Experts Take Hard Look At Wildfire Policies

BOISE, Idaho (AP) -- The United States needs to stop thinking of wildfire as a menace or a tool and start considering the overall health of the land instead, a wildfire expert told foresters and government officials Thursday.

Instead of debating over thinning forests and suppressing fires, fire managers should deal with the health of the entire globe by trying to reduce global warming, Arizona State University Professor Stephen Pyne said at the conference held by The Idaho Statesman and the Andrus Center for Public Policy.

That would help reduce catastrophic fires, said Pyne, who has written two books on America's fire management practices.

``We can't cut our way out of the problem, we can't burn our way out. We can't suppress and we can't walk away,'' Pyne said. ``It is not simply what was done that has troubled fires' past history _ it was how it was done. It would be a sad irony if we only replaced state-sponsored forestry with state-sponsored ecology.''

The fledgling U.S. Forest Service and its predecessors saw fire as a problem that destroyed far more natural resources than logging, Pyne said. When the Forest Service gained control of the national forests in 1905, its mission was to completely stop wildfire.

``Firefighters saw fire as their first and foremost foe,'' Pyne said. ``In 1902 there was little one could do about large fires except flee. In 1910, the government could marshal forces to fight back and did so at considerable cost in money and lives.''

Ultimately, Pyne said, the forests became packed with timber and tame fires became raging ones.

In recent decades, forest policy has swung the other way, with more emphasis on controlled burning and thinning forests, he said. Now, he said, global warming is likely becoming the leading cause of huge wildfires.

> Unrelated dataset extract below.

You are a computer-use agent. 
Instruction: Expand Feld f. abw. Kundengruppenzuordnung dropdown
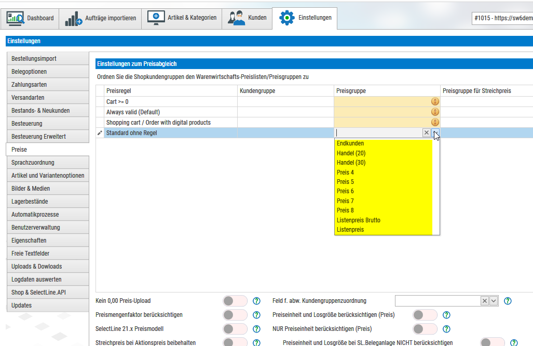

``Giant smoke plumes rising over the northern Rockies are not the big burn of today. For that, look at the industrial plumes of urban construction,'' he said. ``These are the fire practices of our times, and likely increasingly the drivers of fire in our wildlands.''

Earth is a planet ``stuffed with combustion and starved with flame,'' Pyne said.

Today's policies of reducing the threat of wildfire by thinning forests will likely remain for a while, Pyne said. Though the practice can aid firefighters, he said, it does not consider the health of the entire forest.

``It's a forest health issue and not simply a forest fuels issue,'' Pyne said.

Conference panelist and University of Montana professor James Burchfield said the public is no longer willing to buy the idea that trees are simply fuel for wildfire.

``We've got to be really careful that we don't talk about healthy forest as all thinned forests,'' he said. When soil composition, seed dispersal and other factors are considered, Burchfield said, even a severely burned forest can be considered healthy.